Estoy escribiendo sobre un incómodo
estante voladizo y ya termino, pero te prometo que esta noche voy a ser mucho
más locuaz. ¡Tengo mil cosas que contarte! Por ejemplo, que al salir hoy de la
clínica estaba esperándome Francisco, el hijo mayor de mis anfitriones, con la
bicicleta que me había prometido para facilitar mi traslado al pueblo. Él en su
bici y yo en la mía, pedaleamos por una senda ciclista al costado de la ruta
hasta dar con una calle que termina en el centro mismo del municipio. El
ejercicio me sentó de maravillas y, ni bien despache la carta, voy a dar unas
vueltas de reconocimiento hasta encontrarme de nuevo con Francisco para volver
a la casa. Llamame si podés. Una voz querida me falta aunque los sucesos se
estén dando favorablemente. Un beso de Sara.”
Hasta aquí todo normal, se dijo Nina. Una sucesión de
hechos cotidianos donde lo extraño era estar en un lugar remoto donde los
adelantos de la civilización no llegaban. Pero ella sabía que no era el único.
De vez en cuando leía en el diario que alguna comarca rural se había
beneficiado con el cableado que la uniría a la red. Estaba a punto de leer la
tercera cuando sintió unos discretos golpes en la puerta de su habitación.
-Pasá, mami –dijo en voz alta.
-¿No ibas a acostarte? –hizo la pregunta mientras
entraba.
-Sí. Pero me puse a releer las cartas de Sara. En
alguna tiene que haber una pista que me aclare el porqué de su silencio –miró a
su madre con aire contrito:- Yo sé que ni Dante ni vos comparten mis
aprensiones, pero ¡te digo, mami! Si Sara no volvió a escribir, es porque pasa
algo. Este silencio es un pedido de ayuda y no lo voy a desoír.

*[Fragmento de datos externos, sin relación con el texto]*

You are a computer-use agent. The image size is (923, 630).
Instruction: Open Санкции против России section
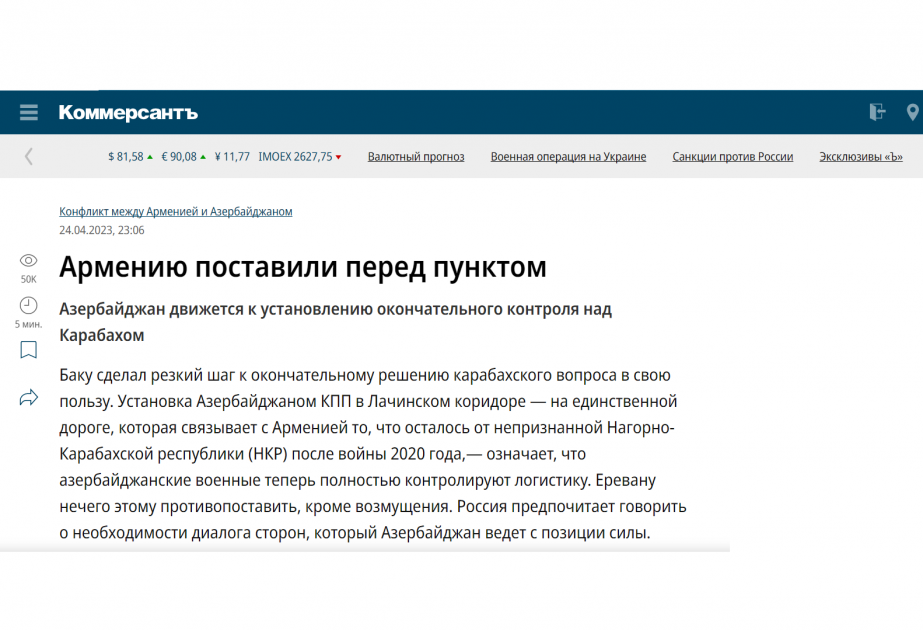(x=732, y=157)
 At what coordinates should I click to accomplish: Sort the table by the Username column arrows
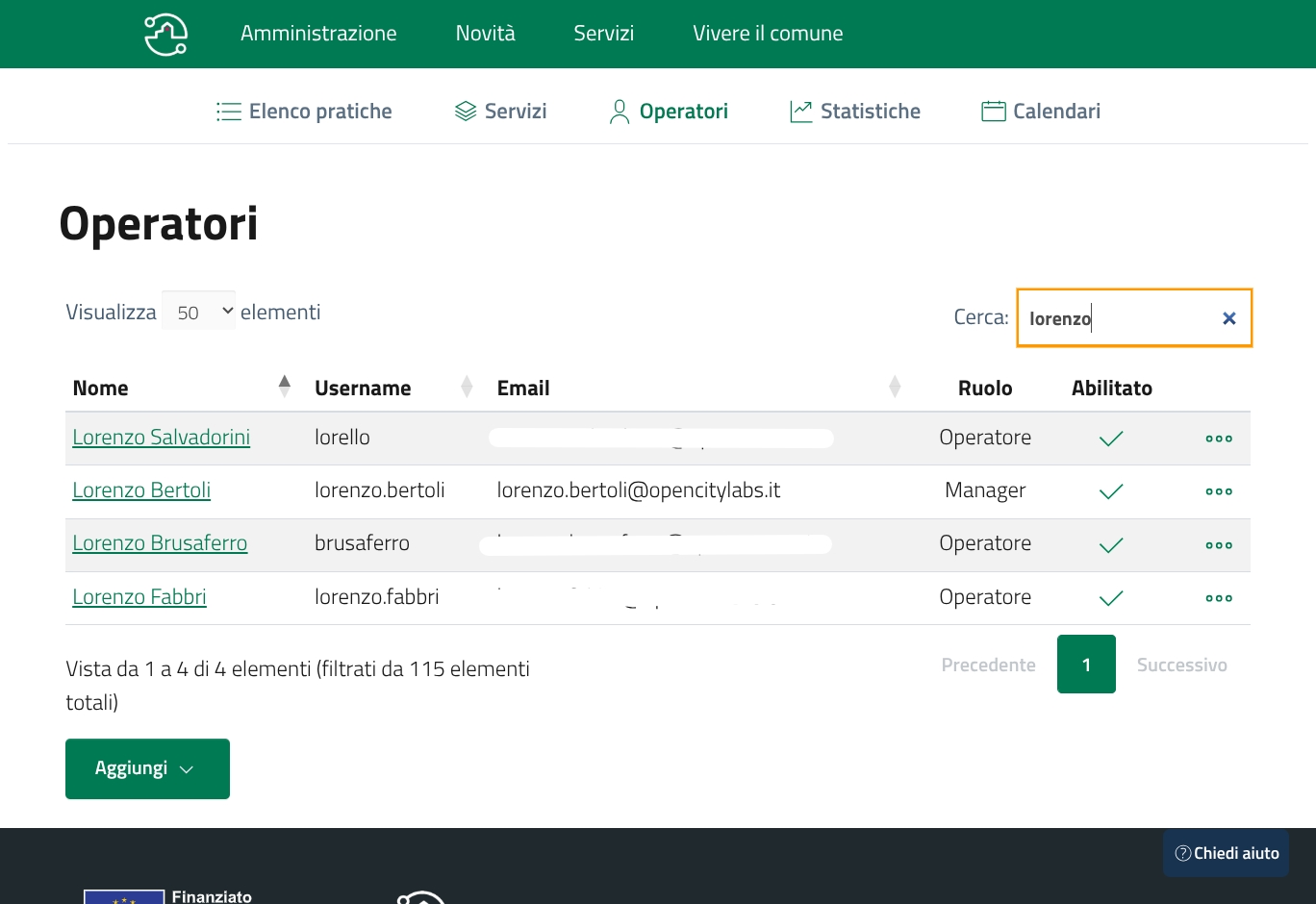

-Espero que estés equivocada, querida. ¿Por qué no
pensar que está en pleno romance con ese médico y el tiempo le pasa sin darse
cuenta?
-Si es así, tiene mi bendición y yo comprobaré
personalmente su felicidad –sacudió la cabeza negativamente.- ¡Yo la conozco a
Sara! En ese caso, más razones para compartir la situación con su amiga. No,
mami, tengo el presentimiento de que me oculta algo, y si lo hace, es por no
involucrarme en ese algo. Sólo estaré tranquila cuando la vea.
-Me das miedo con estos supuestos, Nina. ¿Y qué hay
si cometió un error y se relacionó con gente inadecuada? ¿Qué sabés con quiénes
te vas a encontrar en ese lugar olvidado de la mano de Dios? ¿Y si te pasa
algo? ¿Cómo voy a enterarme? –las palabras se atropellaban en la boca de Rosa.
-¿Ves, mamá, por qué no puedo compartir ninguna
inquietud con vos? Lo dramatizás todo. Soy una persona adulta y perspicaz. Me
manejaré con prudencia y además voy con Dante y llevo mi celular.
-Que vaya a saber si ahí funciona. Hace una semana
que no te podés comunicar con Sara.
-Ella no tiene celu, depende de la central
telefónica. Y si hubo alguna tormenta es posible que la haya inutilizado. –Se
levantó de la silla giratoria y abrazó a su madre:- ¡Quedate tranquila, mamá
Rosa! Volveré sana y salva. Con Sara, si no se quiere quedar, o sin ella si me
aseguro de que no corre ningún riesgo.
Rosa se separó suavemente de su hija y se sentó en la
butaca contigua al escritorio. Le hizo un gesto a Nina y dijo:
-¡Adelante! Leé las cartas en voz alta que a lo mejor
esta tonta madre tuya te pueda ayudar.
La joven lanzó una
carcajada. Sin acotar nada, pasó a la tercera misiva.